In this day and age, more and more organizations would like to have a uniform tool to deal with their tons of features. For a simple POC product, feature governance and linage seem to be overkill, but when it comes to big, complex, and continuously evolving projects, they do prompt high quality of feature and execution efficiency in the following data science projects.
To summarize, why do we need a feature store?
- Standardizing the feature definitions. It should be an open, extensible, unified platform for feature storage.
- Promoting feature reusability. It facilitates discovery and feature reuse across machine learning projects.
- Providing point-in-time accuracy for feature extraction. It is important for Reproducibility.
- Feature quality checking. Data scientists / Machine learning engineers define the acceptance criteria for the feature values, and these rules will be used to check feature value during data ingestion.
- Remove train/ prediction data skewness. Data scientists do not need to worry about features for prediction and model training that come from different distributions or go across different transform process.
Sometimes, feature store means different things to different people or companies because they have their own unique requirements and want those requirements to become a part of the feature store implement.
In this article, I am going to divide the requirements for common a feature store into groups, so that you can pick some or all of them into your feature store implementation road map.
Group 1: Vanilla feature store
- Feature lineage: versioning, description, owner, time, provenance. It helps to answer the data scientists’ following questions. Where did these features come from? How did they get calculated? who is the owner of these features? Are they still valid?
- The point-in-time feature extraction. This is used to prevent data leakage. When training models, some features are only available after a certain time, users should take that into consideration.
- High throughput data ingestion.

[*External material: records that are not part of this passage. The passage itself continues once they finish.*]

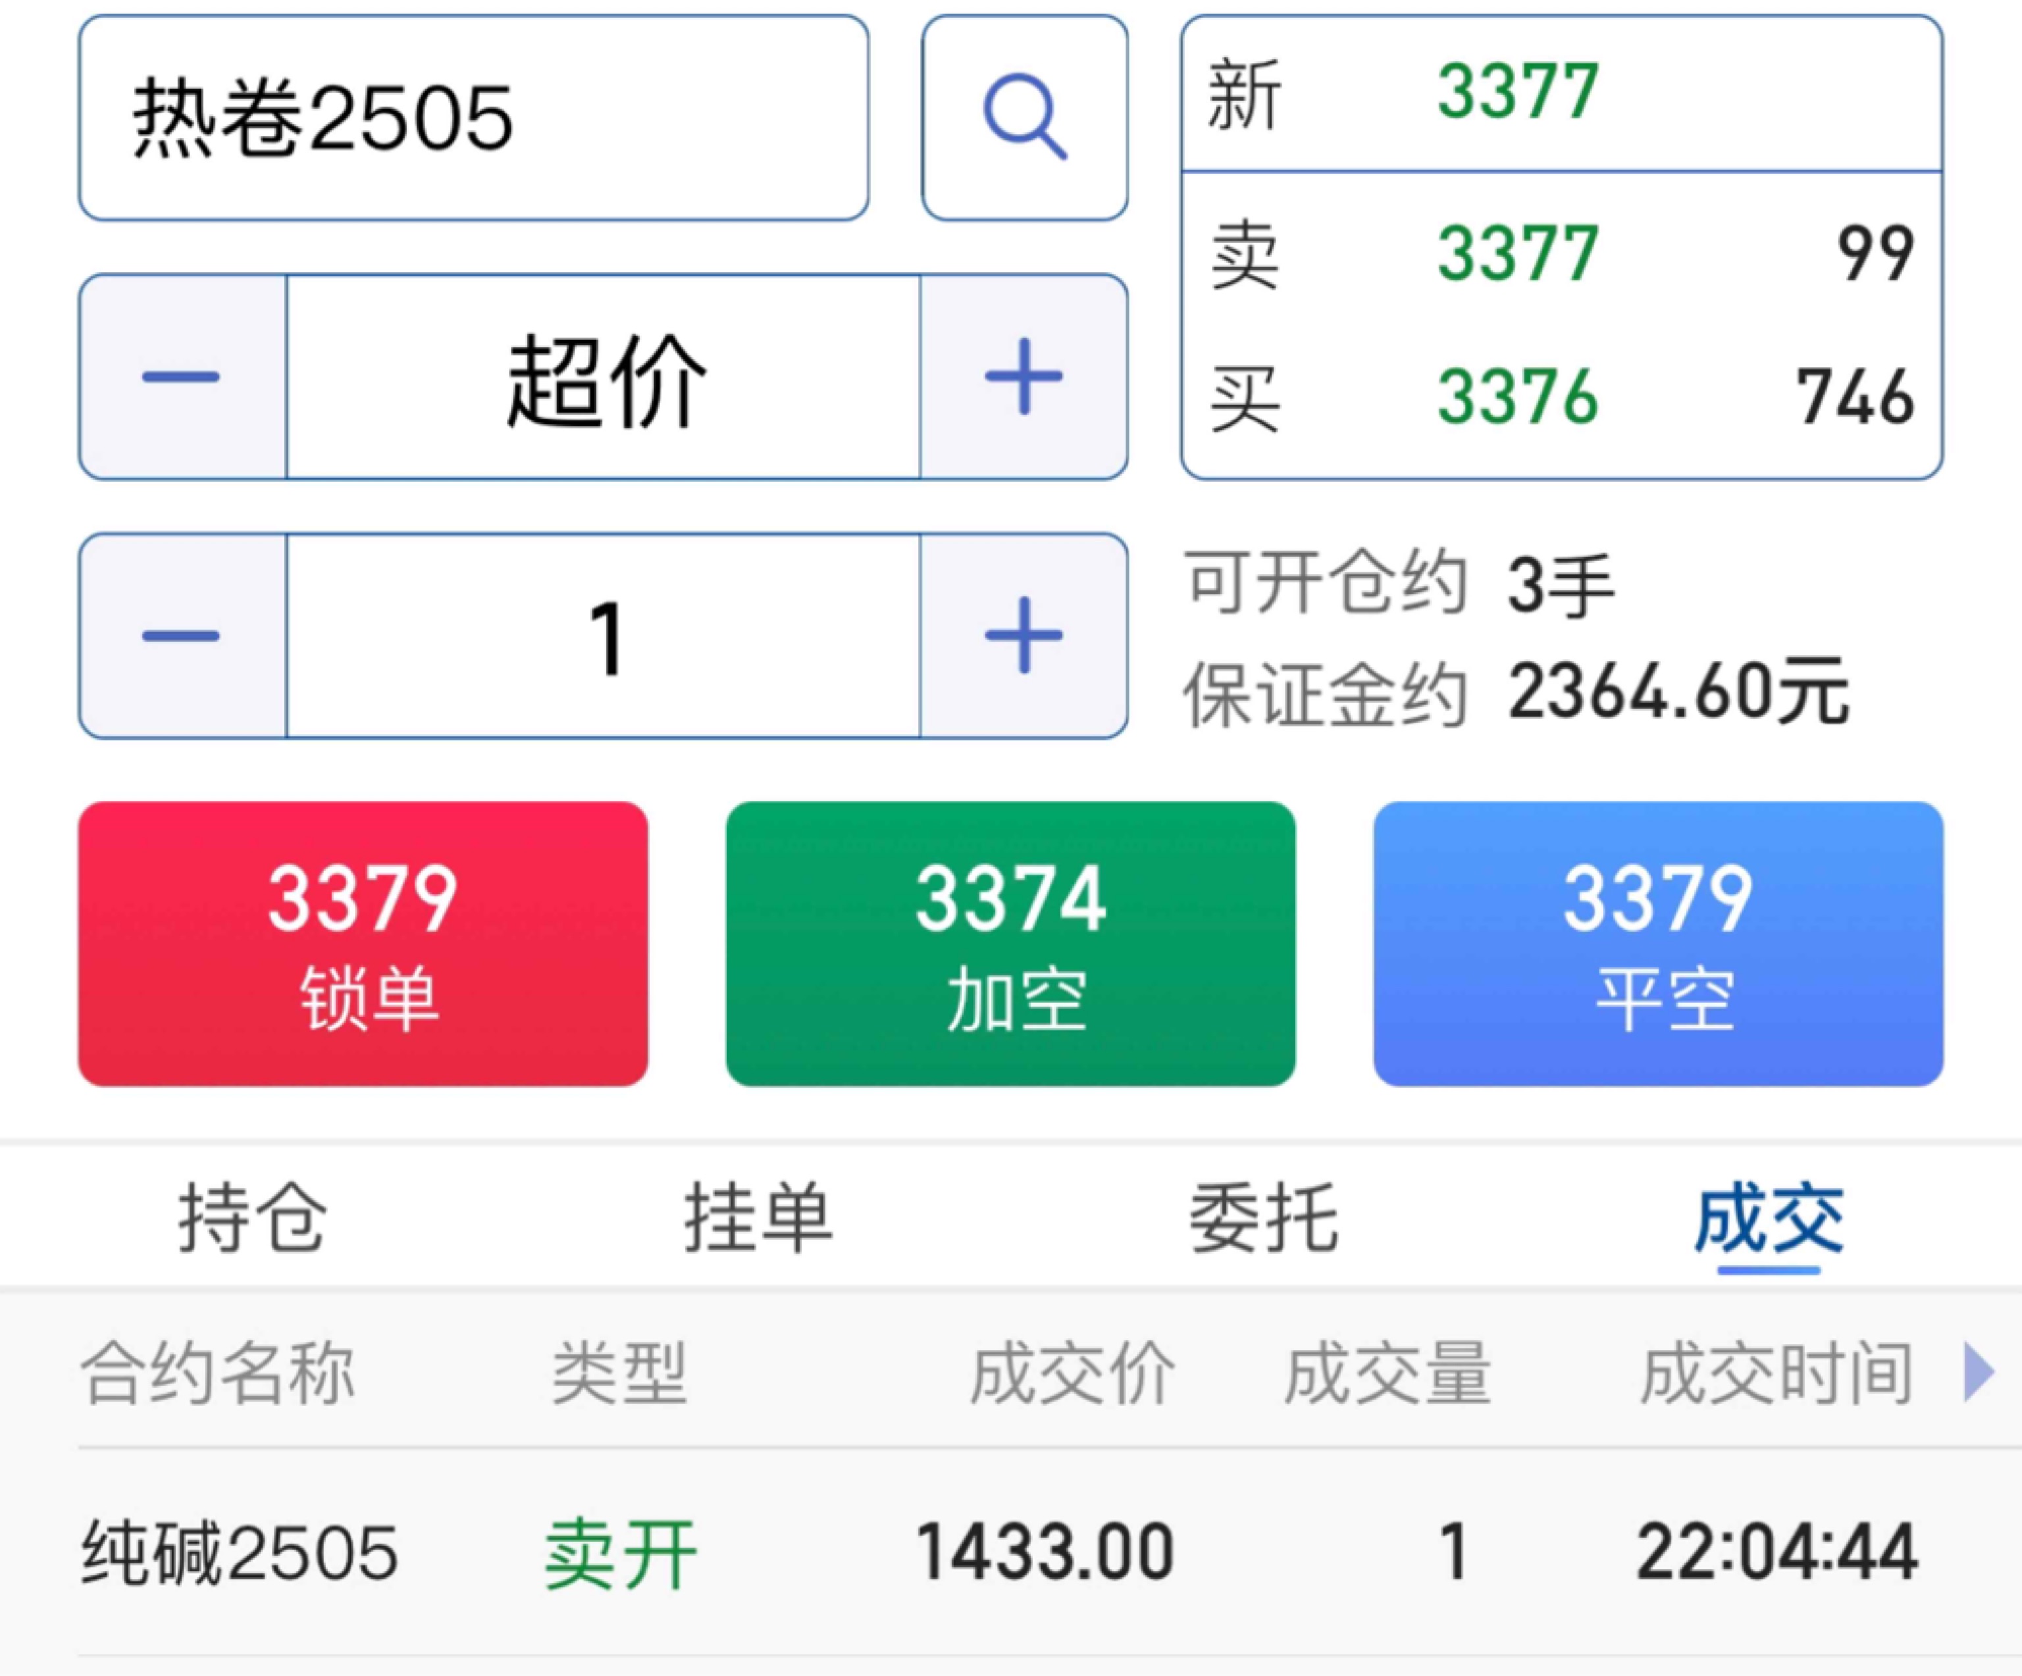
Task: Tap the magnifier search icon
Action: pyautogui.click(x=1024, y=117)
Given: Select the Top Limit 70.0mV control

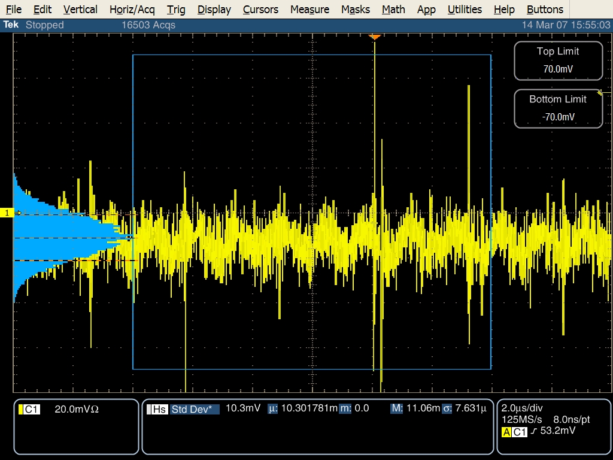Looking at the screenshot, I should click(x=558, y=60).
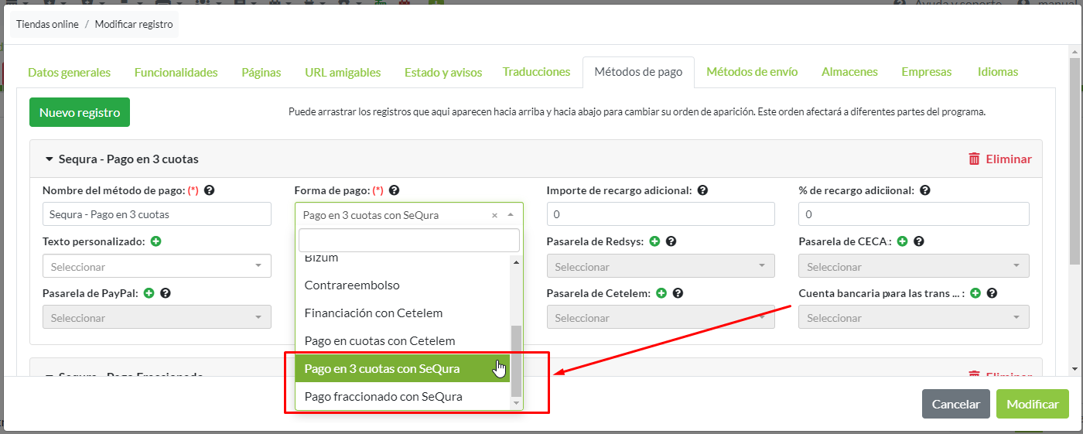Open the Datos generales tab

[x=69, y=72]
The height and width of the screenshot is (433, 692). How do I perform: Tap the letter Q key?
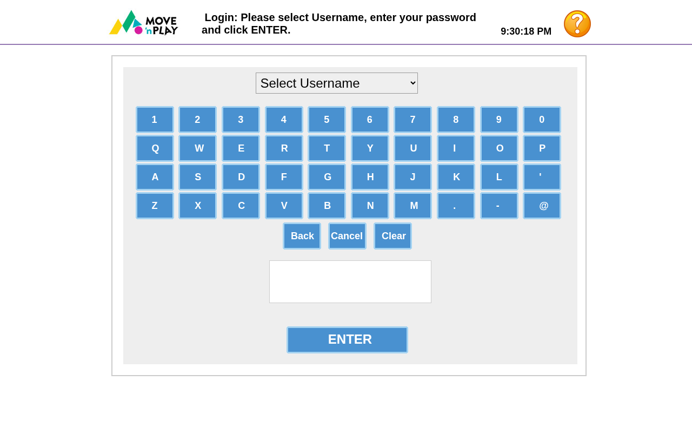[155, 148]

Batch data loading performance is one of the critical metrics for the feature store.
- Low latency online feature processing. For online prediction, features should be prepared in a timely manner, this contributes to the end-to-end prediction performance.
- SDK. Generally speaking, data engineers, machine learning engineers, and data scientists are the main users of the feature store. They may have their own language preference to communicate with the feature store. Python and java might be the most popular choices for the SDK.
- Feature discovery functions. Help users to explore the feature store, this is for feature reusability.
Group 2: Uniform Offline & online process
- Offline & online logic sharing. Although nearly all of us think it is a bad thing to have separate software to deal with offline and online data, we have to implement it in this way to meet online and offline own requirements. It is extremely helpful to share the same logic for the online and offline processes, and only turn into a different process when necessary.
- Online & offline data sync. Sometimes we use a data warehouse as offline data storage (for uber Hive, for feast Bigquery), and use a key-value database as online storage (for uber Cassandra, for feast Redis), do we need to synchronize data across these data storage? Some features might only be available in offline storage, how could we let online prediction use the feature. Lambda architecture might be one option, could we do it in a more elegant way?
Group 2: Automatic feature generation
- DSL for feature generation. Some feature stores consider feature generation as one part of their function, they use `yaml` or other config files to define how features are generated. One good example is zipline.
- Schedule feature generation. Scheduling feature generation jobs can also be a part of the feature store, Airflow seems to be the default choice for implementation.
- Backfilling. When new feature generation rules are created, the historical data will be used to calculate the new feature.
Group 3: Advanced requirements
- No storage lock-in. For online and offline data storage, it will be great if we can migrate from one to another in order to prevent vendor lock-in.
- Uniform batch and Streaming process. Use the same framework to deal with online or offline data process.